* Work instructions *
From the line below that contains "Children artwork jewellery (82, 2066)" to the line that contains "[Youtube] (63, 2494)", repeat every line exactly, both ends included, and nothing else.

Start of Input

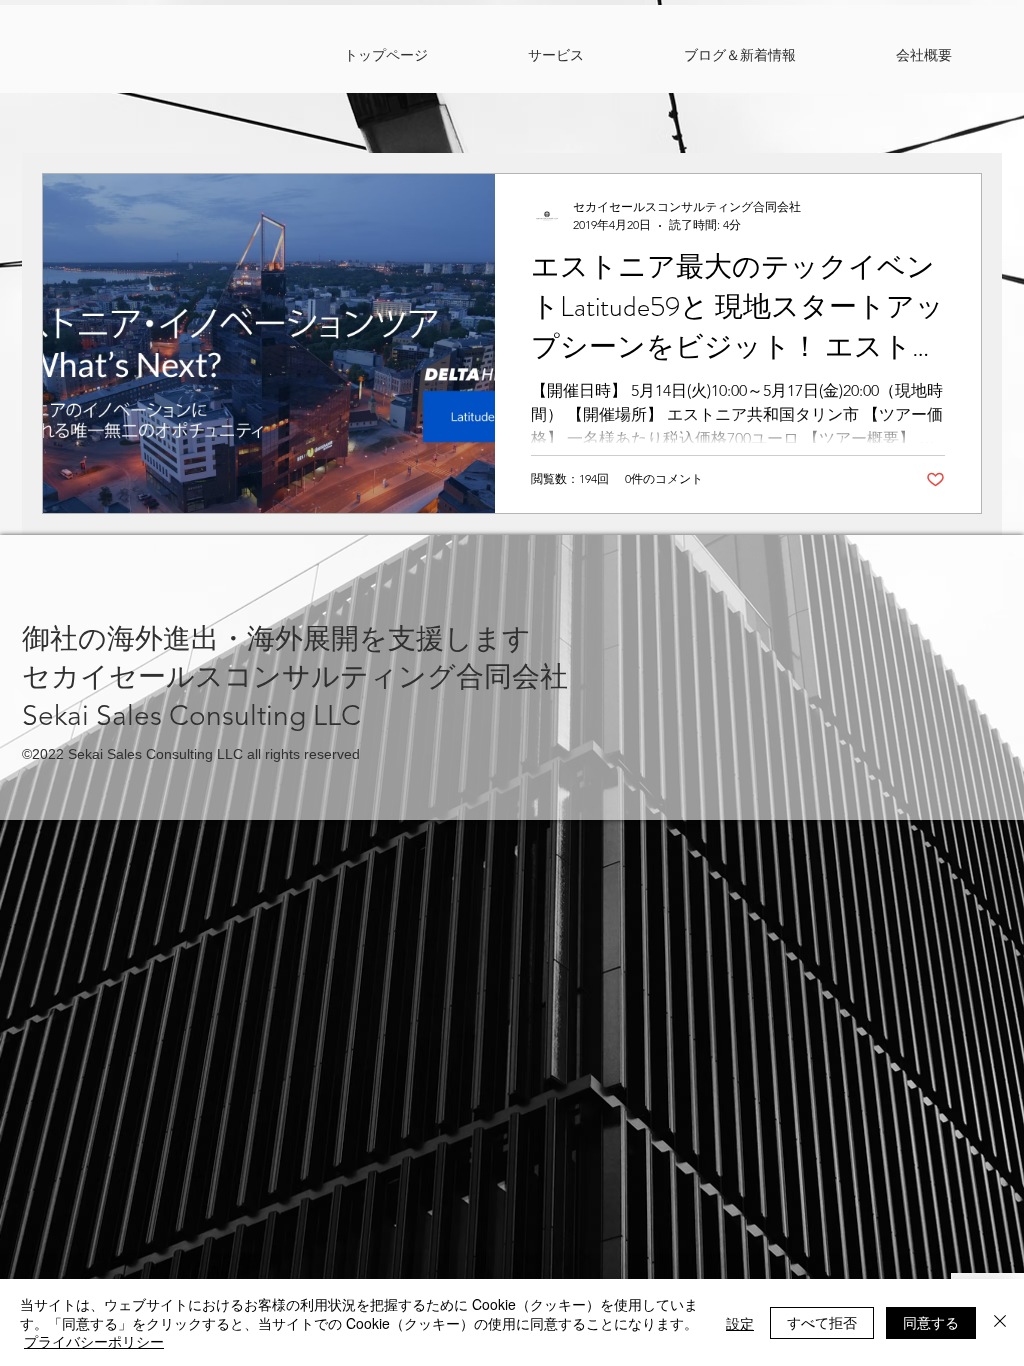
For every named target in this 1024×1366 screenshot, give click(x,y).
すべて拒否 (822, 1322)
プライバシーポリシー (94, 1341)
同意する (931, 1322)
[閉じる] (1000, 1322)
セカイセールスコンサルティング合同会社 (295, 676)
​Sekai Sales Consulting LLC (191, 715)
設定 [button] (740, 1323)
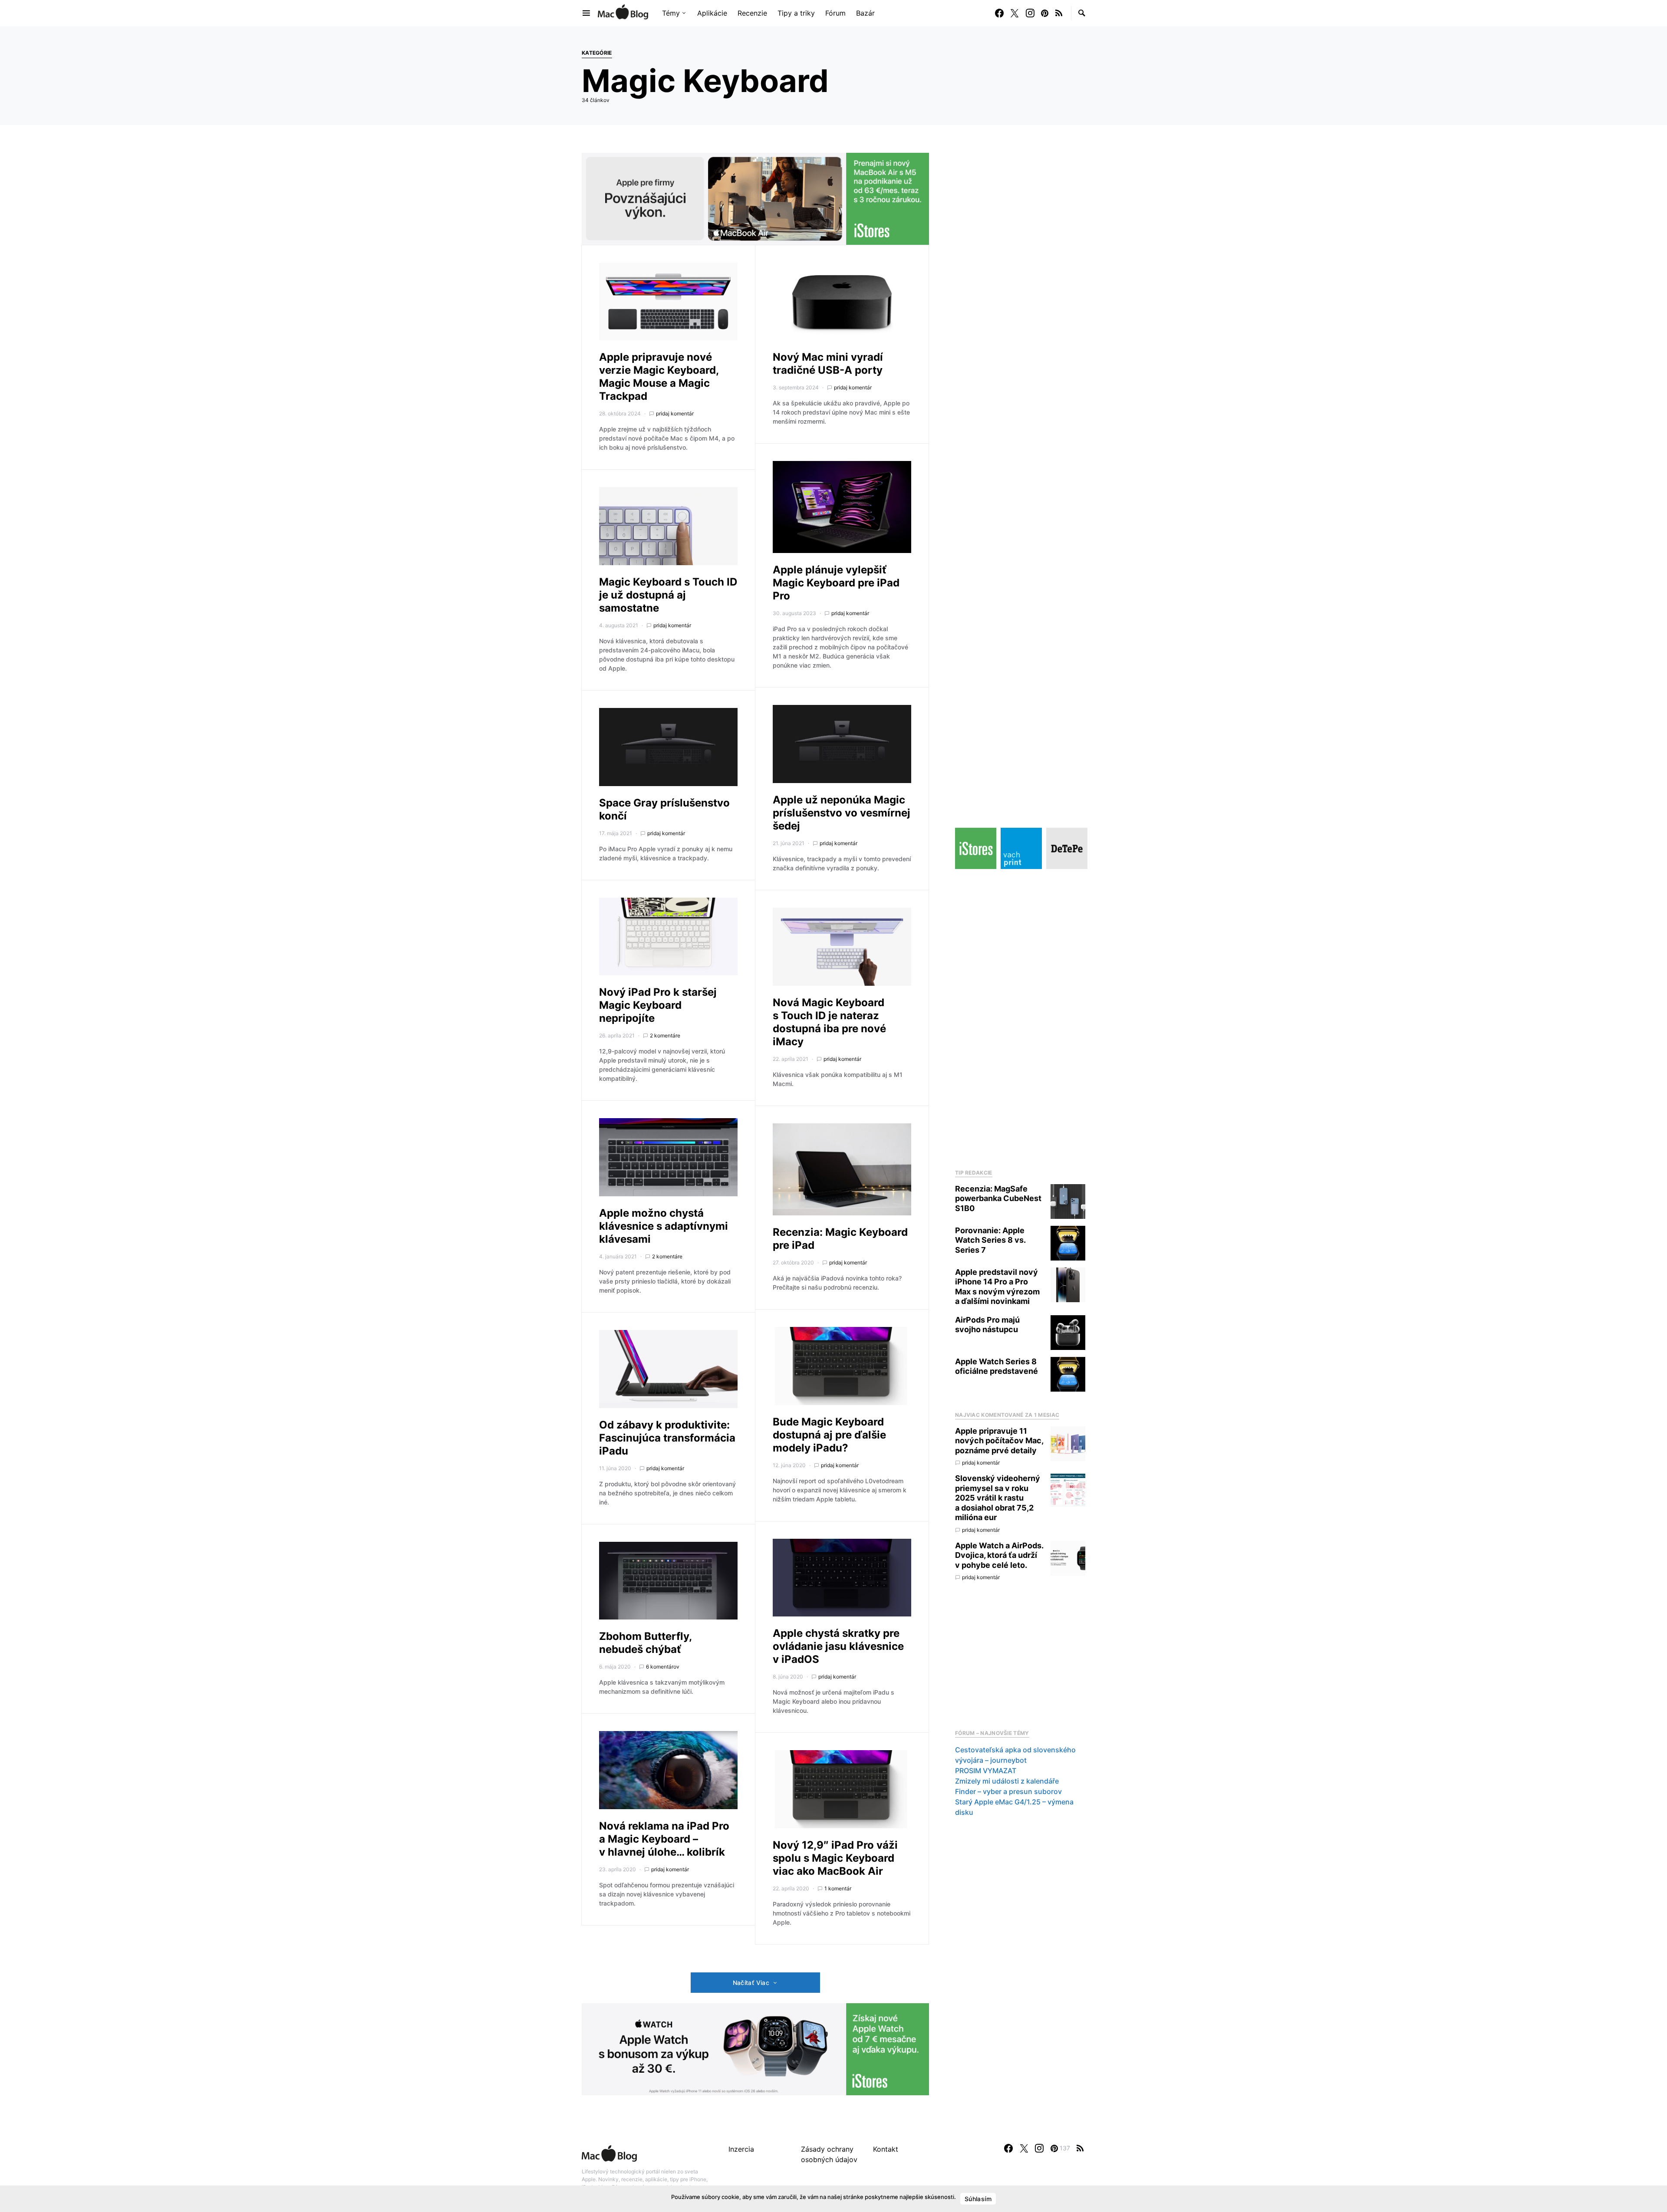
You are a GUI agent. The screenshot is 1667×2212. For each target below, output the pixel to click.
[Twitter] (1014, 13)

End of Input
Start of Input

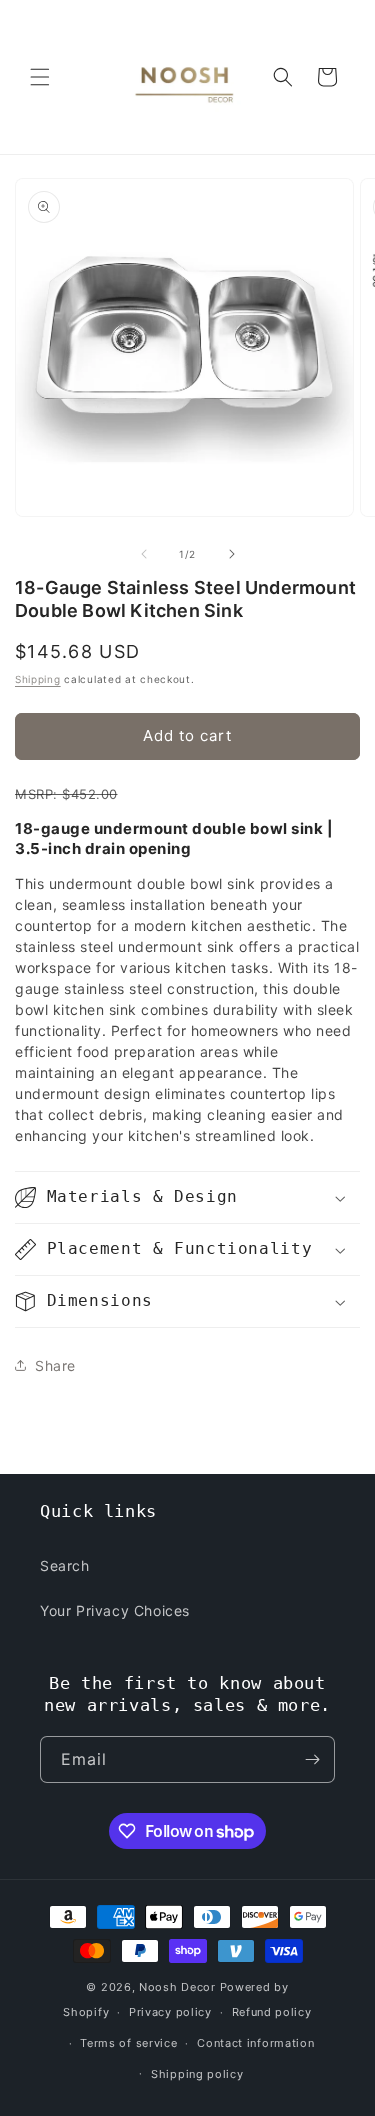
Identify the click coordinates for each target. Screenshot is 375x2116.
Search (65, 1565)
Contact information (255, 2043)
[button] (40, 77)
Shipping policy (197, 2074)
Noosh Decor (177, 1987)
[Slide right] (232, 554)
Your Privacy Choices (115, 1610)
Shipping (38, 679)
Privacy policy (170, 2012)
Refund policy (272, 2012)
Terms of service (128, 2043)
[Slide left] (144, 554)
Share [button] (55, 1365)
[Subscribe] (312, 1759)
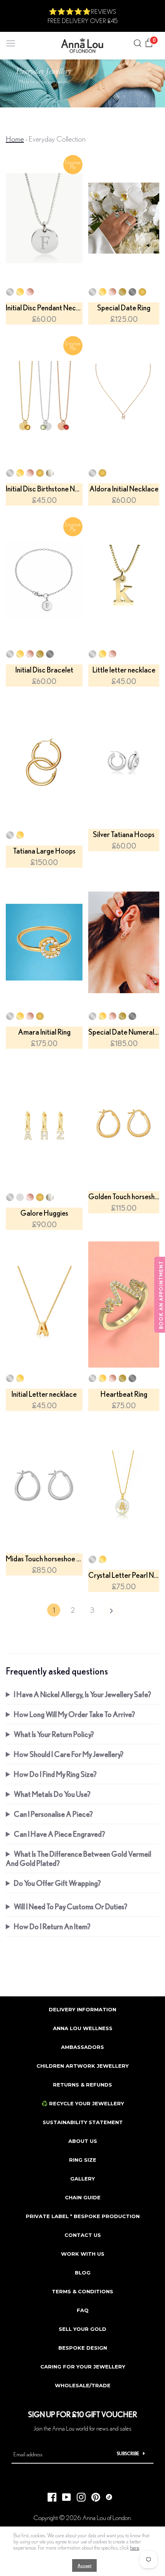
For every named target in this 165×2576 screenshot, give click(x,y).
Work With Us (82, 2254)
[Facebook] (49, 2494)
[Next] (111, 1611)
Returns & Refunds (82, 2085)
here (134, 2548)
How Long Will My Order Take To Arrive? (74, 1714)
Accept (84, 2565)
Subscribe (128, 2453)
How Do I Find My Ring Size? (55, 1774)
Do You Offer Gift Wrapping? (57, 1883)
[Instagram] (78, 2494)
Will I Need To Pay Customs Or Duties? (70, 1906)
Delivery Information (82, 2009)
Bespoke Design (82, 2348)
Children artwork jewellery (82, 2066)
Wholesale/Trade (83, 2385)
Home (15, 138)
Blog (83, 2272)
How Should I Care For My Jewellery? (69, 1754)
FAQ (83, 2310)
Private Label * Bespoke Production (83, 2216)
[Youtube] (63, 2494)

End of Input

* Exercise answer *
Children artwork jewellery (82, 2066)
Wholesale/Trade (83, 2385)
Home (15, 138)
Blog (83, 2272)
How Should I Care For My Jewellery? (69, 1754)
FAQ (83, 2310)
Private Label * Bespoke Production (83, 2216)
[Youtube] (63, 2494)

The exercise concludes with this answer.